In the case of EU member states, the implementation of sanctions is based on the adoption of joint positions or EU regulations which are directly applicable in the member states' domestic legal systems.
*Article 39, Charter of the United Nations
"The Security Council shall determine the existence of any threat to the peace, breach of the peace, or act of aggression and shall make recommendations, or decide what measures shall be taken in accordance with Articles 41 and 42, to maintain or restore international peace and security".
**Article 41, Charter of the United Nations
"The Security Council may decide what measures not involving the use of armed force are to be employed to give effect to its decisions, and it may call upon the Members of the United Nations to apply such measures. These may include complete or partial interruption of economic relations and of rail, sea, air, postal, telegraphic, radio, and other means of communication, and the severance of diplomatic relations".

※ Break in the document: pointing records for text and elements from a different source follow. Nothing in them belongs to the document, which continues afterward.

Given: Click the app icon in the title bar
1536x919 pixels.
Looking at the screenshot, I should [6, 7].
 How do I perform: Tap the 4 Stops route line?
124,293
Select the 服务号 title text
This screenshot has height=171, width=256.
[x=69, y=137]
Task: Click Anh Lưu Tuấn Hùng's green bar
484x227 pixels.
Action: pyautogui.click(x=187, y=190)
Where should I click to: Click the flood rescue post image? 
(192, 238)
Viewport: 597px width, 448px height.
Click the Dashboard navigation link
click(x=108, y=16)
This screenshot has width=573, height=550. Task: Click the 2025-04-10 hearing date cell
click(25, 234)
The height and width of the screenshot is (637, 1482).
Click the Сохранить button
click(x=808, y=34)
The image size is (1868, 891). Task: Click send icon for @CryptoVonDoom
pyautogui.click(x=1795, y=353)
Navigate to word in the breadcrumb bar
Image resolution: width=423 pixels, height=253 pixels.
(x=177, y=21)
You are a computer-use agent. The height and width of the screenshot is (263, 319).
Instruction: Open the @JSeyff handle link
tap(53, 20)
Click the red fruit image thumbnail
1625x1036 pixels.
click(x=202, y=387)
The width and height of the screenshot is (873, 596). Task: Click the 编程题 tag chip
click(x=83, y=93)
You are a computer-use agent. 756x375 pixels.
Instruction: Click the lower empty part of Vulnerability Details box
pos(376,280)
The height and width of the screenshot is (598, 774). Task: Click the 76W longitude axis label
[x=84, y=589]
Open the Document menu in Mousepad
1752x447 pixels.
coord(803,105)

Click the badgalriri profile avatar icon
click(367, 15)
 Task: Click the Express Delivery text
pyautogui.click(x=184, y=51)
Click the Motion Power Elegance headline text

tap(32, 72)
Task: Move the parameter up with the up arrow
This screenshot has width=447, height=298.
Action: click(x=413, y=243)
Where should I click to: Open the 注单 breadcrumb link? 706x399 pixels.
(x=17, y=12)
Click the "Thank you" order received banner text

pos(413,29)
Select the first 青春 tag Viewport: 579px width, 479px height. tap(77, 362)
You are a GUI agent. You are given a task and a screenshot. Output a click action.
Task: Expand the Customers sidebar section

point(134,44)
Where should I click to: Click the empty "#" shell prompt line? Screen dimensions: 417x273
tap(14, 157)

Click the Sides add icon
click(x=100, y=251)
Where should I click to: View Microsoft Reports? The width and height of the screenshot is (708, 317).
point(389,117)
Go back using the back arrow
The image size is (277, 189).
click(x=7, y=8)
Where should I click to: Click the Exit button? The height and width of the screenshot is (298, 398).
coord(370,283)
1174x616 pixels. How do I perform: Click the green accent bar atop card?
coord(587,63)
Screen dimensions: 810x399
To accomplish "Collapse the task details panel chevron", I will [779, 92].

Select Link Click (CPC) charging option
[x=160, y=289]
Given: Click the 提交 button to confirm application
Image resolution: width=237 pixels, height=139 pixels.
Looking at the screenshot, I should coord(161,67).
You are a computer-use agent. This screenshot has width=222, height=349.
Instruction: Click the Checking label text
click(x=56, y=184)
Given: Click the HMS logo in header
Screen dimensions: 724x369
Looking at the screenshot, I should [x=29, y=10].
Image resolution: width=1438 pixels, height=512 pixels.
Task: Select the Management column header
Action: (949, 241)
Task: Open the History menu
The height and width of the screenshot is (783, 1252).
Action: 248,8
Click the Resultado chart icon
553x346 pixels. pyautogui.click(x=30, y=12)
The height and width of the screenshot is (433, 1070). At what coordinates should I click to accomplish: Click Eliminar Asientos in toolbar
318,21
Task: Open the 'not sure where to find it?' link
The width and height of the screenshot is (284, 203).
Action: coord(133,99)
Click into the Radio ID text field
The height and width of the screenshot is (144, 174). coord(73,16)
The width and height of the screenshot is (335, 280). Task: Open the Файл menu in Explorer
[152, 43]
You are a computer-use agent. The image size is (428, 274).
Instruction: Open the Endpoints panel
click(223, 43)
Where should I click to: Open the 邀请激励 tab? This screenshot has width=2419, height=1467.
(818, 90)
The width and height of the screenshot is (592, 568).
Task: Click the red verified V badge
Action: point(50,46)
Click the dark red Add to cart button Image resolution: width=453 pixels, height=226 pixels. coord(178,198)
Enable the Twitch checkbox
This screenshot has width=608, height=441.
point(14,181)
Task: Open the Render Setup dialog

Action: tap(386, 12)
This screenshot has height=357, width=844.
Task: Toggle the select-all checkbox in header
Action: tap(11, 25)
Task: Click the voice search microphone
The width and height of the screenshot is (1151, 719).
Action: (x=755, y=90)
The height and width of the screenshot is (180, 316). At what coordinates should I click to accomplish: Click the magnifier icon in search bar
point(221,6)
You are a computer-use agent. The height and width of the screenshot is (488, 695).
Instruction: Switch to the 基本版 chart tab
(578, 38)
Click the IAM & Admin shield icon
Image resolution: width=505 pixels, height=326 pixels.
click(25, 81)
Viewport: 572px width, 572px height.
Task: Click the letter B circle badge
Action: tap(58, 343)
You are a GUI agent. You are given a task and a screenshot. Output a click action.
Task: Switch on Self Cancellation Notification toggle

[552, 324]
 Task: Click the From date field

Since its 27th and 28th meetings (Strasbourg, 18-19 March 2004 and Lausanne, 12-13 September 2004), the CAHDI has been gathering information on the practice of Council of Europe member and observer states and of the European Union and other observer international organisations concerning national implementation of UN sanctions.
Several delegations have reported difficulties with the national implementation of sanctions. Some delegations have also underlined the benefits of looking into the possible conflict between sanctions ordered by the UN Security Council and states' obligations to protect human rights.
Since the 27th meeting (Strasbourg, 18-19 March 2004), a specific item entitled "National implementation measures of UN sanctions and respect for human rights" has been included on the agenda. Members discuss recent developments concerning the implementation of sanctions at each meeting. In this connection, delegations give details of relevant national case-law and developments in legislation in their respective national or regional systems.
In addition, the CAHDI monitors and considers cases submitted to national tribunals by persons or entities removed from the lists established by the Sanctions Committees.
Details of state practice regarding the implementation of sanctions were first gathered in the form of replies to a questionnaire (sent to delegations in September 2004). The replies were made available in a database established following the 31st meeting of the CAHDI (Strasbourg, 23-24 March 2006). This database entitled "Implementation of UN sanctions and respect for human rights" is regularly updated with new input.
At the 31st meeting of the CAHDI (Strasbourg, 23-24 March 2006), Professor Iain Cameron presented a report on "The ECHR, Due Process and UN Security Council Counter-Terrorism Sanctions" (see Appendix III to the meeting report).
At the 41st meeting of the CAHDI (Strasbourg, 17-18 March 2011), Ms Kimberly Prost, Ombudsperson to the UN Security Council Committee set up under Resolution 1267 (1999) concerning Al-Qaeda and the Taliban since 2010, gave a speech on the role and work of the Office of Ombudsperson (see Appendix V to the meeting report).